Because of its ability in capturing better information on precipitation particles, polarimetric radars can be used as unique tools for validating satellite precipitation estimates and to support corresponding algorithm developments. A number of articles have demonstrated the potential role of polarimetric radars being engaged for the tropical rainfall measuring mission (TRMM) ground validation activities (Bolen and Chandrasekar, 2003; Chandrasekar et al., 2003, 2005; Marks et al., 2011; Wang and Carey, 2005; Wen et al., 2011), and for the forthcoming satellite mission, the global precipitation measurement (GPM) mission (Chandrasekar et al., 2008). As part of the GPM ground validation activities, the science plan includes the use of polarimetric radars from several locations (Islam et al., 2012e; Schwaller and Morris, 2011). Recent GPM field campaigns and pilot experiments have also used polarimetric radars to address a number of science questions relevant to the mission (Elmzoughi et al., 2011). The same holds for the recently launched Megha-Tropiques mission, dedicated to understanding the water cycle and energy budget in the tropics (Roca et al., 2010).

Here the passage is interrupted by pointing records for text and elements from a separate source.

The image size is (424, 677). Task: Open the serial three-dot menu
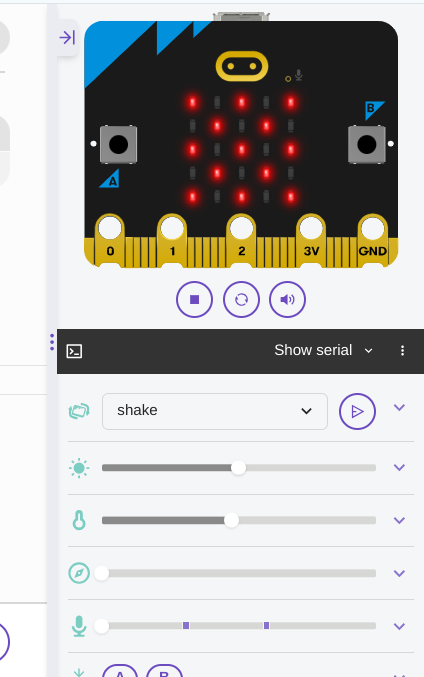pos(402,351)
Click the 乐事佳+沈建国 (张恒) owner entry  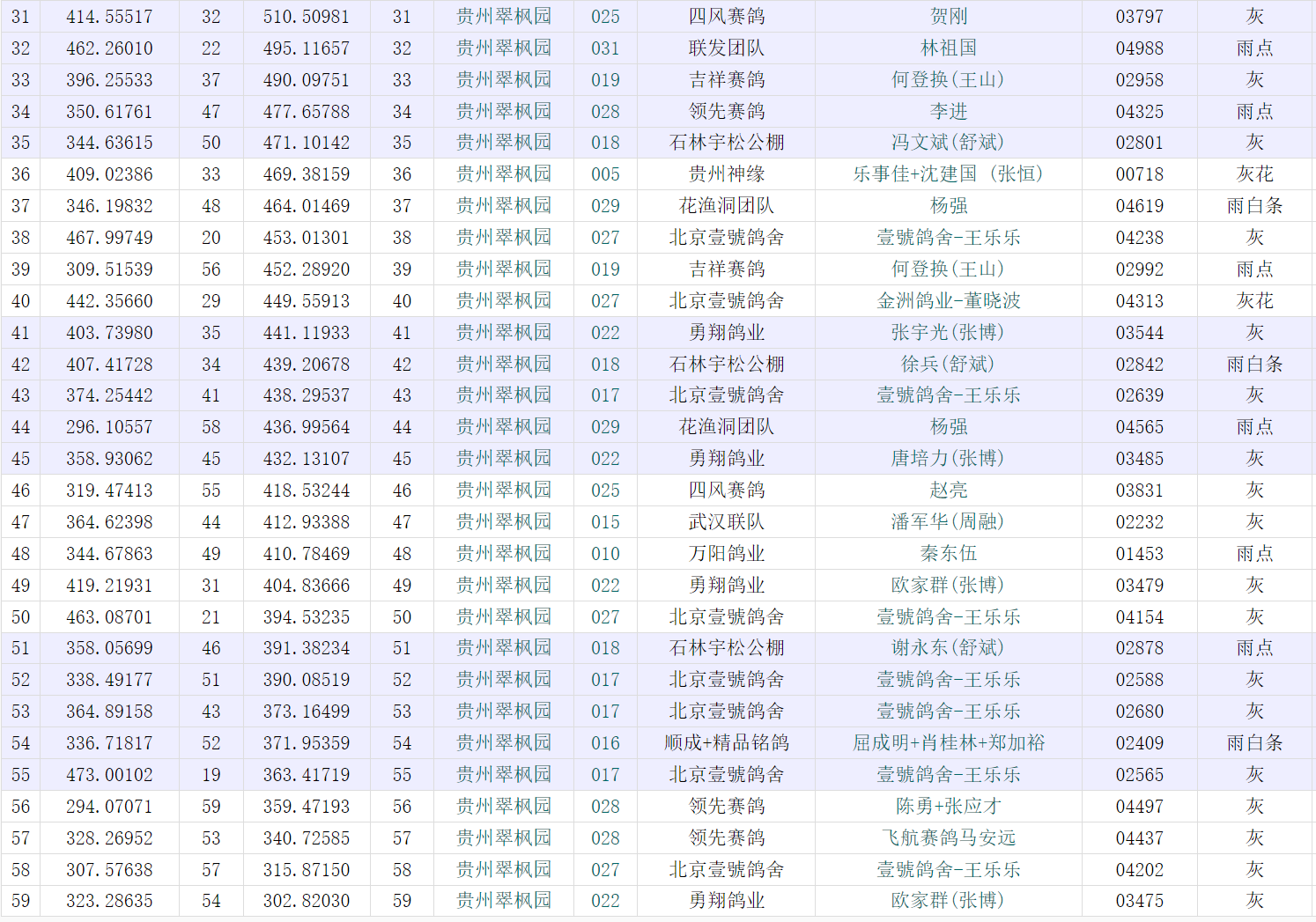tap(948, 174)
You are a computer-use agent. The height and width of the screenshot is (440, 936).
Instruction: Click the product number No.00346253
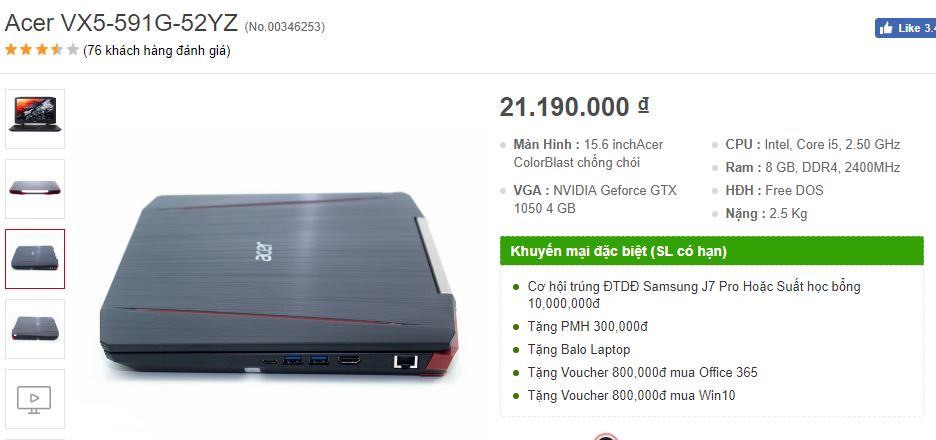[x=285, y=27]

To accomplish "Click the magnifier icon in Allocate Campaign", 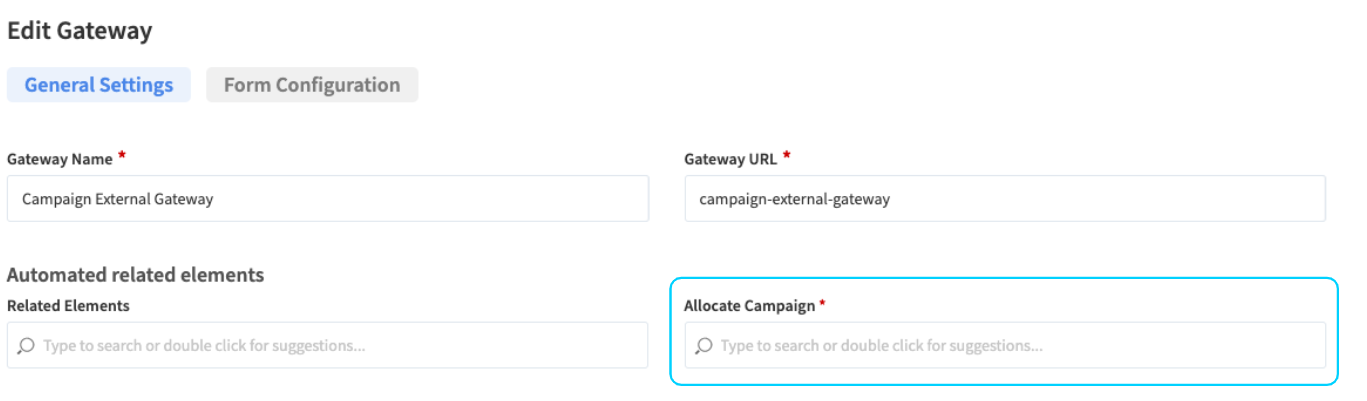I will [x=704, y=346].
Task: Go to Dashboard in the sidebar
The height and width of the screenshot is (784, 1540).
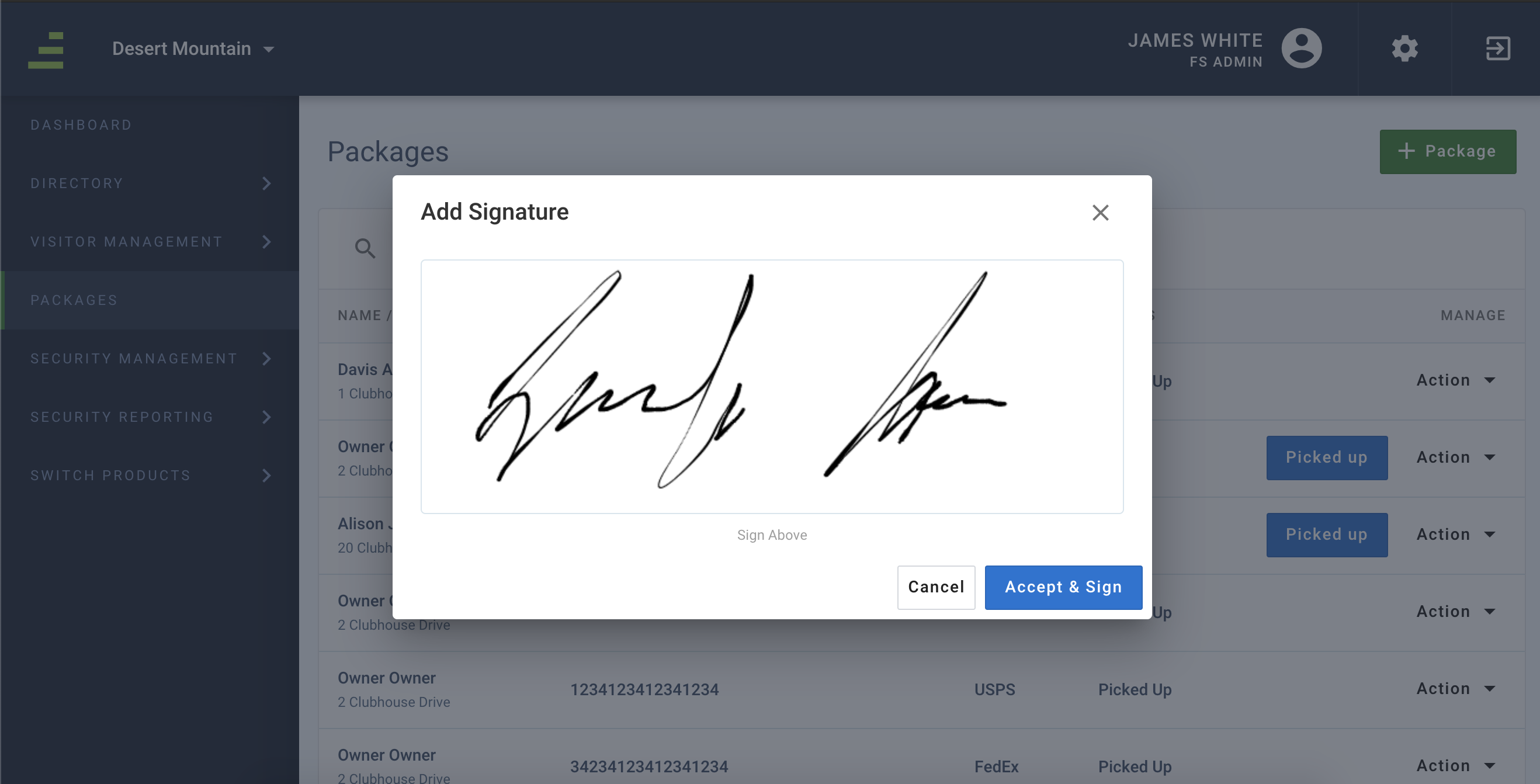Action: [81, 125]
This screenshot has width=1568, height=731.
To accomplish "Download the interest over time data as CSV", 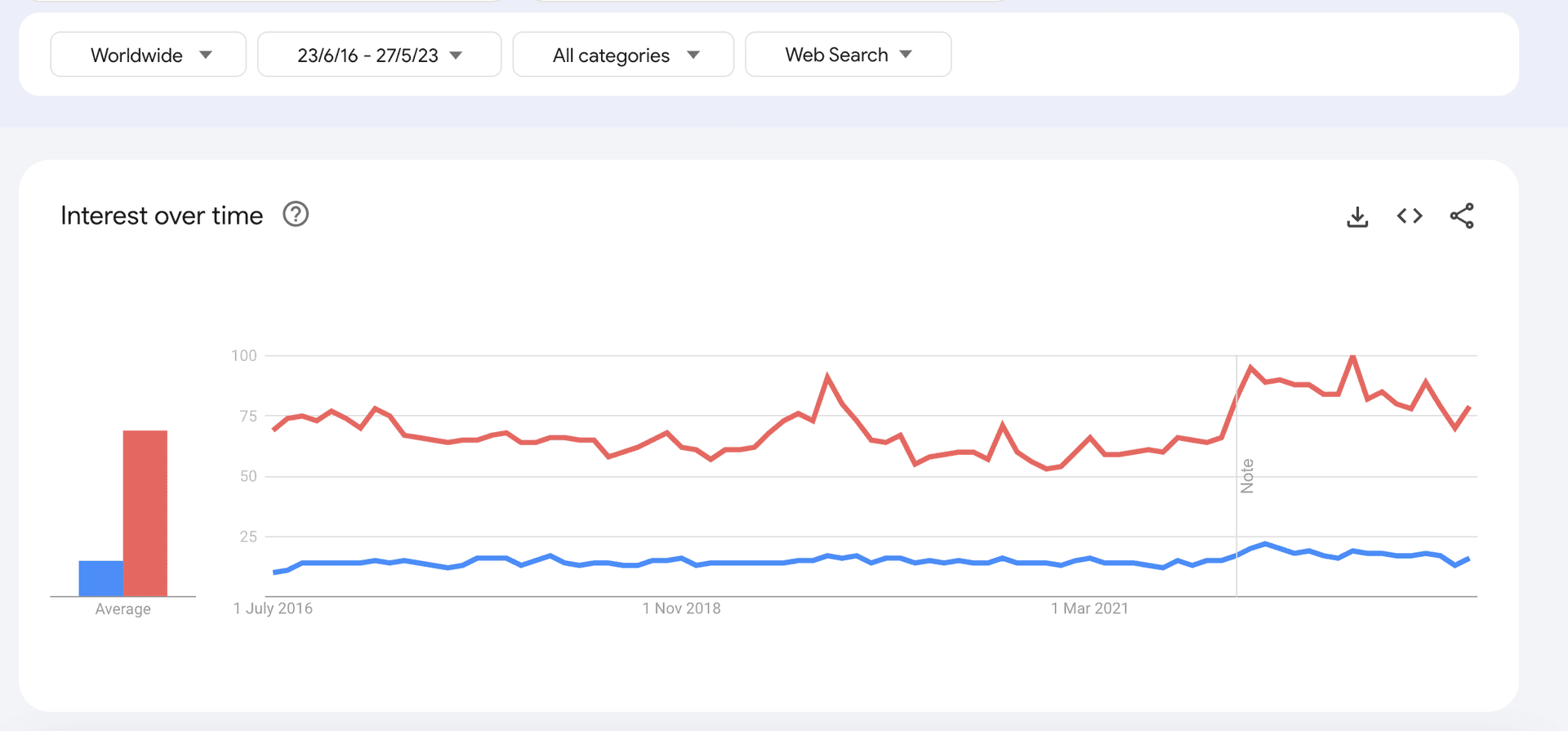I will pyautogui.click(x=1357, y=216).
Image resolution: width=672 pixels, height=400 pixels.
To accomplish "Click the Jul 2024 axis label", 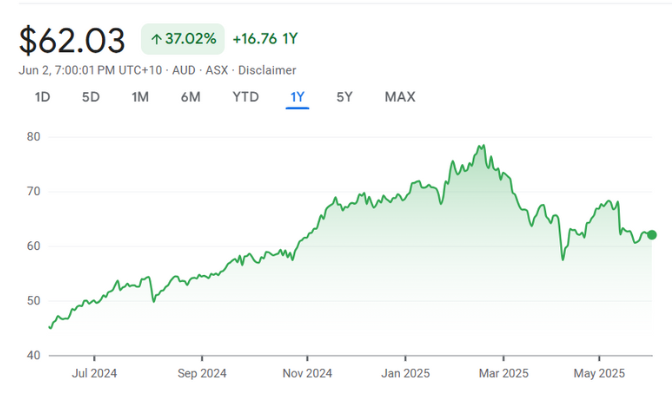I will click(x=93, y=374).
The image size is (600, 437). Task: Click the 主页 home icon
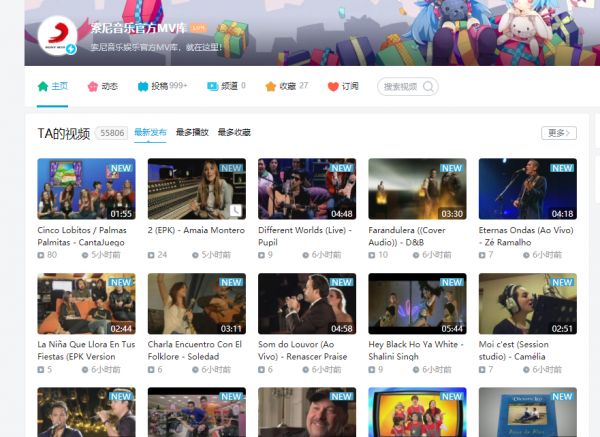43,87
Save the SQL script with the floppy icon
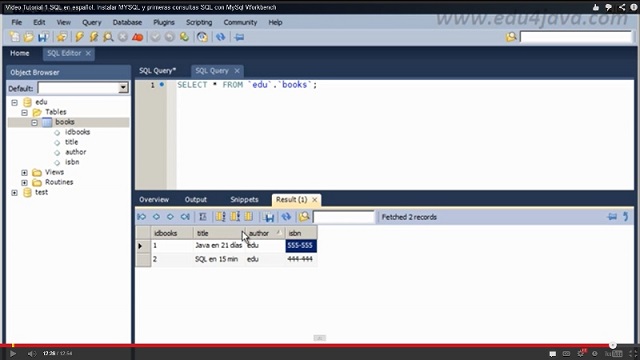Screen dimensions: 640x360 tap(43, 37)
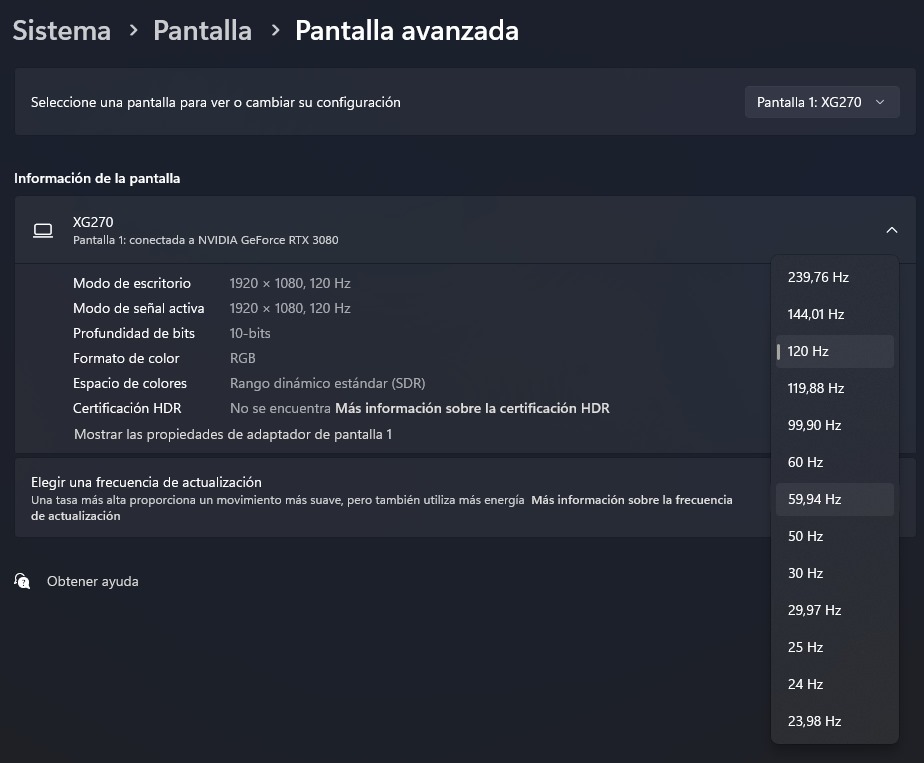Open the Pantalla 1: XG270 display selector
924x763 pixels.
click(821, 102)
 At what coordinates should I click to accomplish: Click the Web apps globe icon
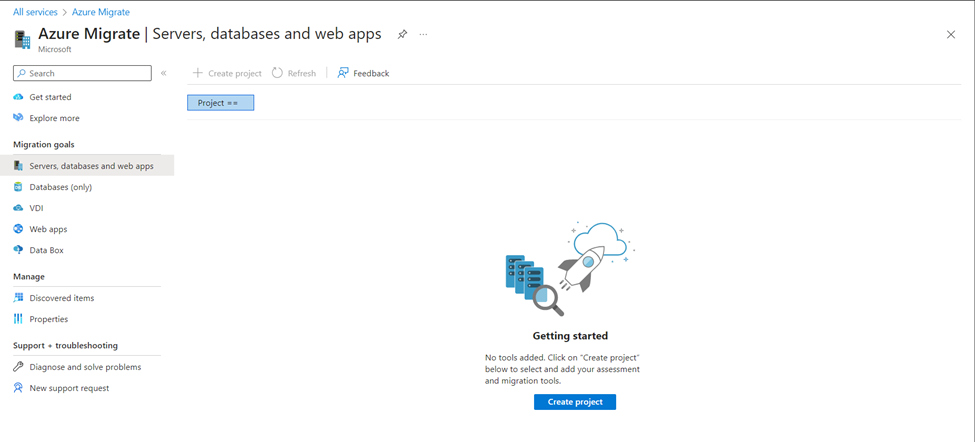coord(18,229)
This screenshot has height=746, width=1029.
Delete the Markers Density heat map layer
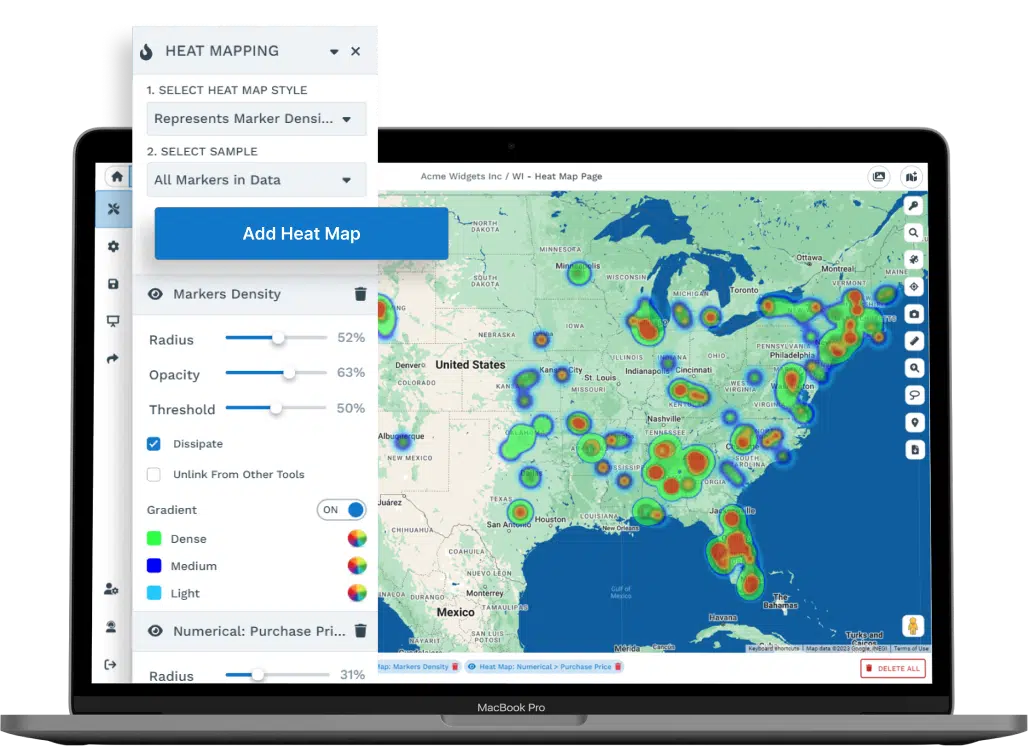tap(360, 294)

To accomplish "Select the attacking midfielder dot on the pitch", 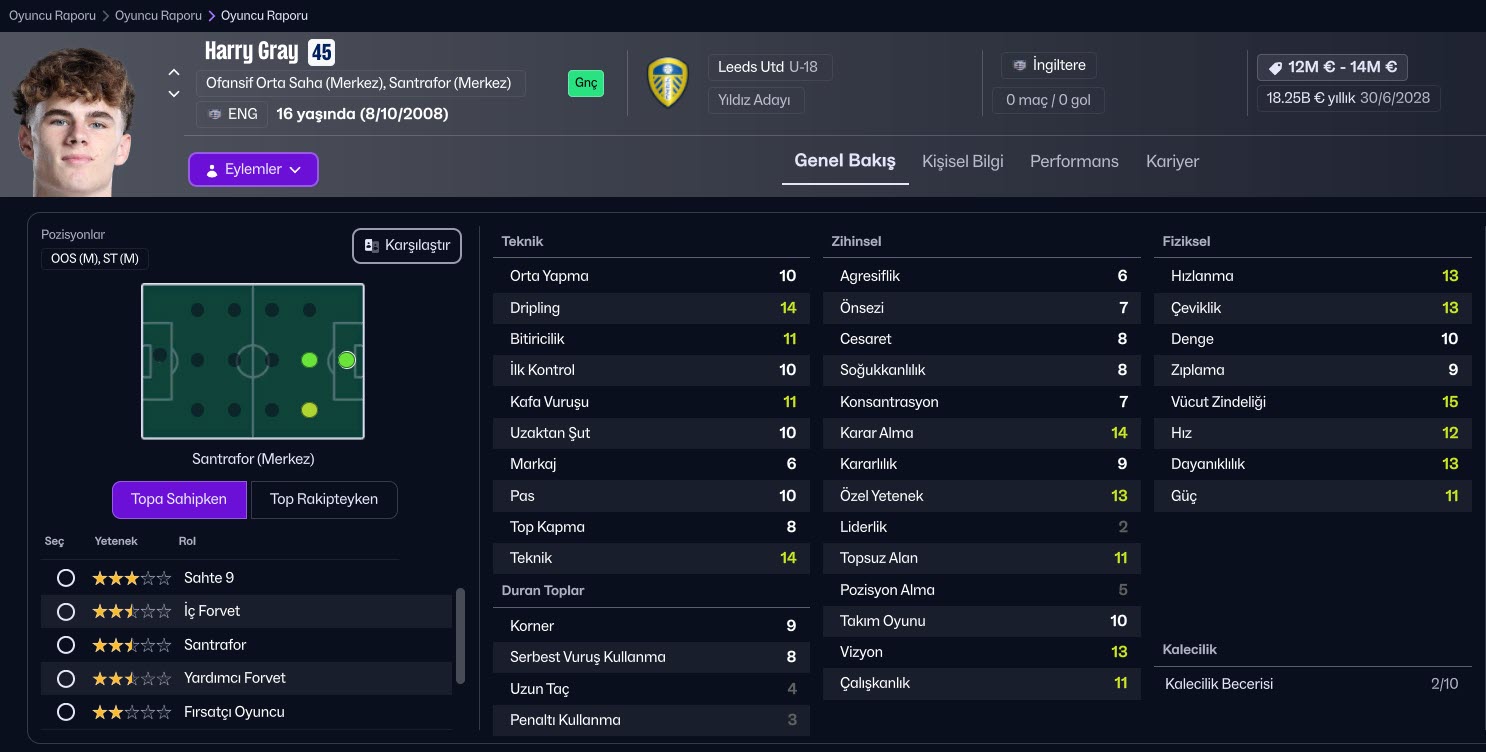I will click(x=309, y=360).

Commensurate with the future era in radar remote sensing of precipitation, this review article will present an overall concept of the polarimetric radar rationale and signatures. The potential of polarimetric radar signatures that have been exploited in precipitation remote sensing in recent years will also be highlighted. Basic knowledge of polarimetric radar systems, electromagnetic concepts and signal processing are covered by Bringi and Chandrasekar (2001) and Doviak and Zrnic (1993). Herzegh and Jameson (1992) and Zrnic and Ryzhkov (1999) provided overviews of polarimetric radar measurements.

II Polarimetric radar rationale

1 Background

The working principle of precipitation radar is the emission of short pulses of microwave radiation to the target precipitation particles. The energies scattered back from the target particles are then received as reflected power. Subsequently, the received power is related to the physical characteristics of the precipitation particles. Intrinsically, assuming that the precipitation particles are small compared to the radar wavelength, implying Rayleigh scattering approximation, the generalized meteorological radar equation is given as (Probert-Jones, 1962):

P_{r} = \frac{π^{3} P_{t} g^{2} θ ϕ h | K |^{2} \sum D_{i}^{6}}{1024 l n 2 λ^{2} r^{2}}

where P_r is received power, P_t is transmitted power, g is antenna gain, θ is horizontal beamwidth, Φ is vertical beamwidth, h is pulse length, K is dielectric factor, D_i is scatterer diameter, λ is radar wavelength, and r is distance between sample and radar antenna. For summation over a unit volume, the equation can be expressed as:

P_{r} = \frac{C | K |^{2} Z}{r^{2}}

where C is the radar constant that depends on the radar characteristics (antenna gain, pulse width, wavelength, beam width, and pulse duration), and Z is the radar reflectivity factor. This reflectivity factor is the sixth moment of the drop size distribution (DSD), and can be written in linear units (mm⁶ m^-3) as:

Z = \int_{0}^{\propto} N (D) D^{6} d D

where N(D) is the drop size distribution with diameters between D and D+dD in a unit volume. The expression of reflectivity in linear units can also be represented by logarithmic units (dBZ):

Z = 10 {l o g}_{10} (\frac{Z [m m^{6} m^{- 3}]}{1 [m m^{6} m^{- 3}]})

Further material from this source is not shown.